Succession to Peerages and Baronetcies Bill [HL] - Second Reading

Part of the debate – in the House of Lords am 3:13 pm ar 9 Chwefror 2024.

Danfonwch hysbysiad imi am ddadleuon fel hyn

Photo of Lord Lucas Lord Lucas Ceidwadwyr 3:13, 9 Chwefror 2024

My Lords, I congratulate my noble friend Lord Northbrook on bringing forward this Bill. He is right to say that I am unaffected by it, as I have a Scottish title, which in connection with the previous debate, was granted by James I to his first boyfriend, who then married—fortunately. I have an English title, the barony of Lucas, which was procured by Margaret Cavendish, in honour of her brother, in favour of her niece. Margaret Cavendish was a great feminist, and has been in print with her feminist writings for 350 years—and indeed has another book out about her this year, called Pure Wit, by Francesca Peacock, which I recommend. I share the vision that she fought for—that women are equal with men in every respect—and I would very much like to see that applied to peerage inheritance.

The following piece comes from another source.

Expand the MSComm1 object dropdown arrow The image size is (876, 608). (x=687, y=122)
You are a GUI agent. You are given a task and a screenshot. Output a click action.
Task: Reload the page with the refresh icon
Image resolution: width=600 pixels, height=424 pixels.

To pick up on what my noble friends Lady Noakes and Lord Astor said, I entirely agree that the Bill should be changed so that women are properly equal to men. I do not agree that it should include the revival of extinct titles; beyond anything else, that would enable me to claim the title of Duke of Kent, which might be inconvenient for certain other people.

To answer another of the questions from my noble friend Lady Noakes, Parliament is the only way the last bit of preference for men can be changed; there is no other route available. I do not see any reason for it to be left lying around, particularly given that, as my noble friend Lord Astor said, the monarchy has made the necessary change itself. We should follow its good example.

This is a good opportunity for the Government to make the change. Every time we have tried in the past, the principal objection has been that if we have a Private Member’s Bill, they will mess around with it at the other end to try produce a much more wide-ranging change. We now know, courtesy of the Leader of the Opposition, that they would not do that. There is no such danger at the moment, so this is an opportunity to right a small but tiresome wrong and I very much hope the Government will take it.